夢みる蝶は遊飛する

家に帰ってから、ひきだしの奥から私が引っ張り出したもの。

それは須賀くんが言っていた、『紅の魔女』の特集記事が載っている、数年前の雑誌、月刊DUNKだった。

表紙は黒色人種のNBAプレイヤーが完璧なフォームでレイアップシュートをきめている写真。
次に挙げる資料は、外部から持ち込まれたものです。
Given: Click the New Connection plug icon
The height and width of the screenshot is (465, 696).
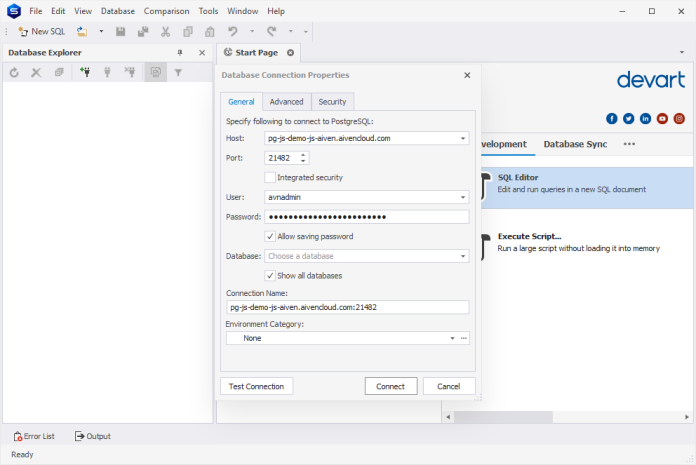Looking at the screenshot, I should pos(85,72).
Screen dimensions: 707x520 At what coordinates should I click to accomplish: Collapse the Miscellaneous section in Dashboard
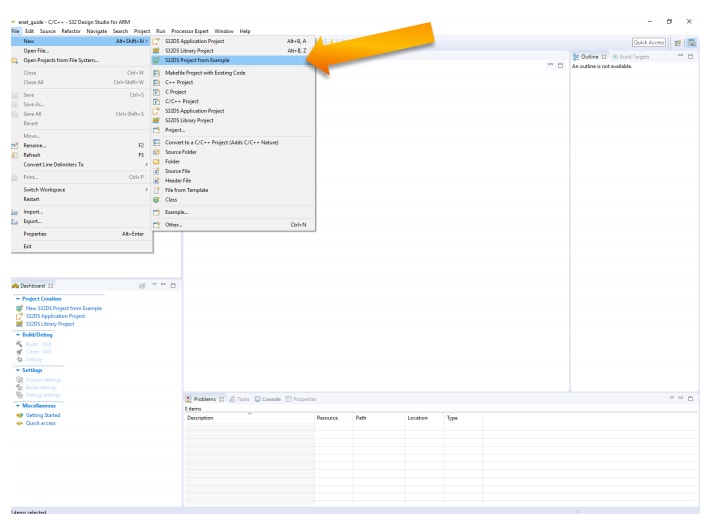(x=15, y=406)
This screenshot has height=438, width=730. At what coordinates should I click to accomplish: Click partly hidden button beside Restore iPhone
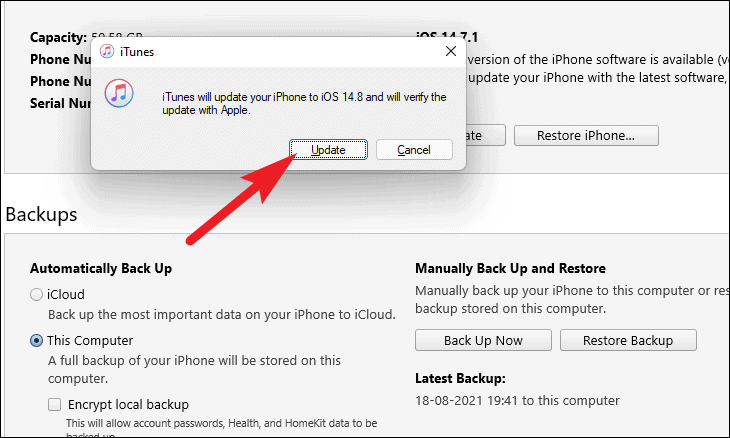(x=485, y=135)
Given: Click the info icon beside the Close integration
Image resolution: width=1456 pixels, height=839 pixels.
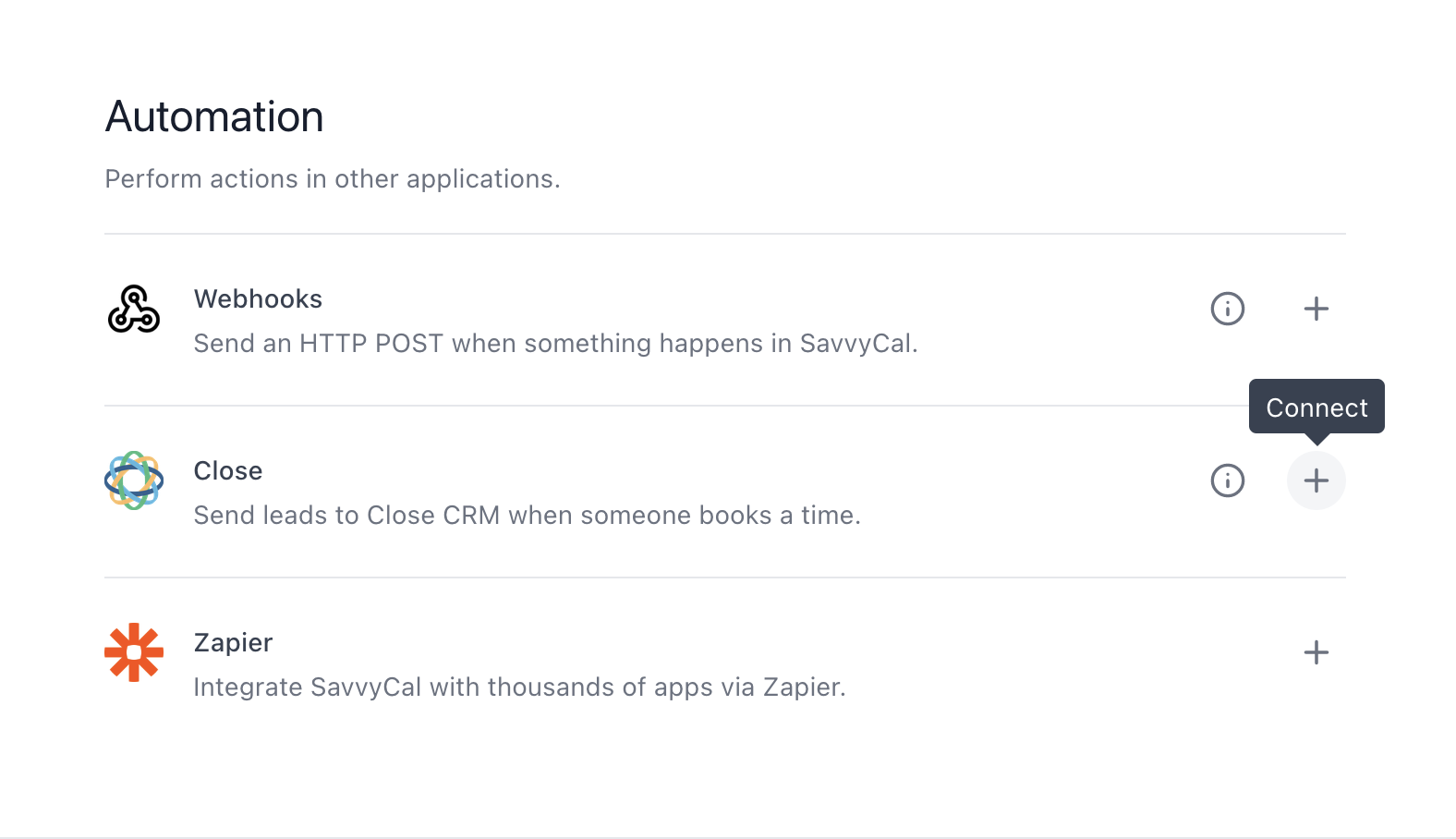Looking at the screenshot, I should pyautogui.click(x=1227, y=480).
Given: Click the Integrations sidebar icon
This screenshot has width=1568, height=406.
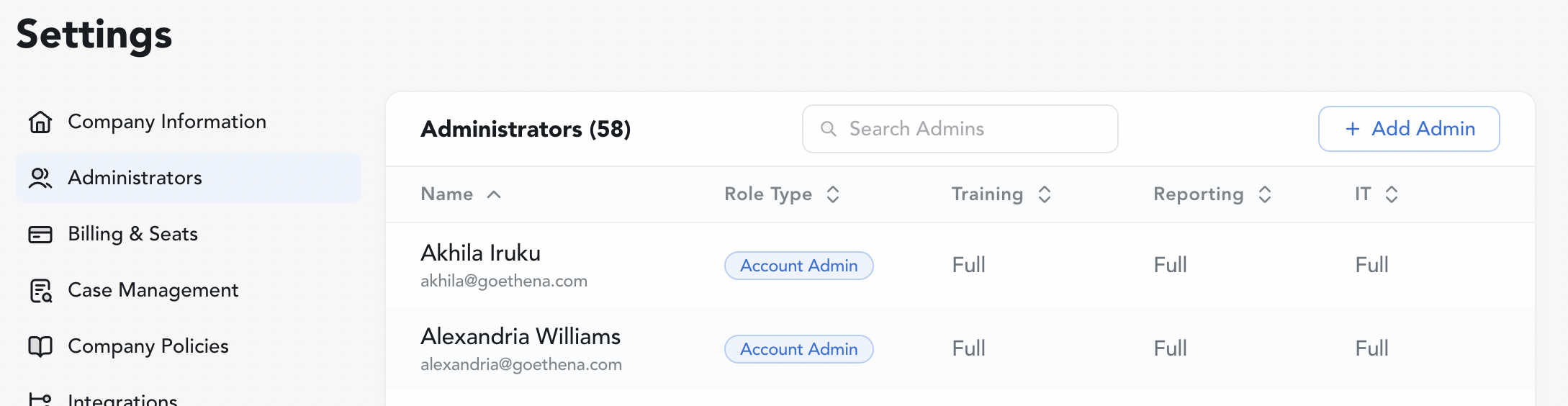Looking at the screenshot, I should (40, 400).
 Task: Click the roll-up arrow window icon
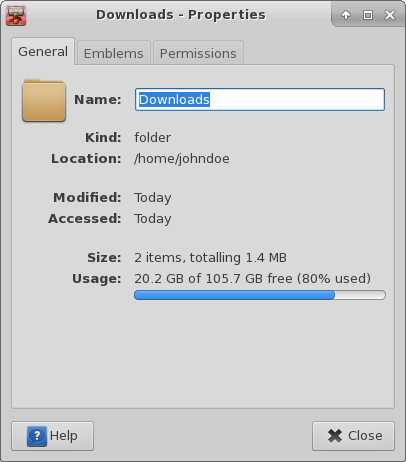(x=346, y=15)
それを二つに分断するかのように、金で縁取られた真紅の文字。


『史上最強!!負け知らずの紅の魔女、その強さの秘密に迫る!』


開きすぎてくせがついてしまったそのページを開くと。

見開き1ページを使った、『紅の魔女』の写真。

目に鮮やかな、トレードマークの真紅のユニフォーム。

三列に並んでいるうちの最前列のメンバーは、胸の前に両手でバスケットボールを持っている。


私はその列の、右から三番目に写っていた。

真紅に浮かび上がる、純白の番号。

今よりもずっと髪が短くて、幼い顔をしている私。

けれどその瞳は、今とは比べ物にならないほど澄んで輝いている。

唇は凛々しく引き結んでいるけれど、その顔はどこか誇らしそうで、満足そうで。


それが憎くて、悔しくて、私は自分の姿を、握りしめた右手で覆い隠した。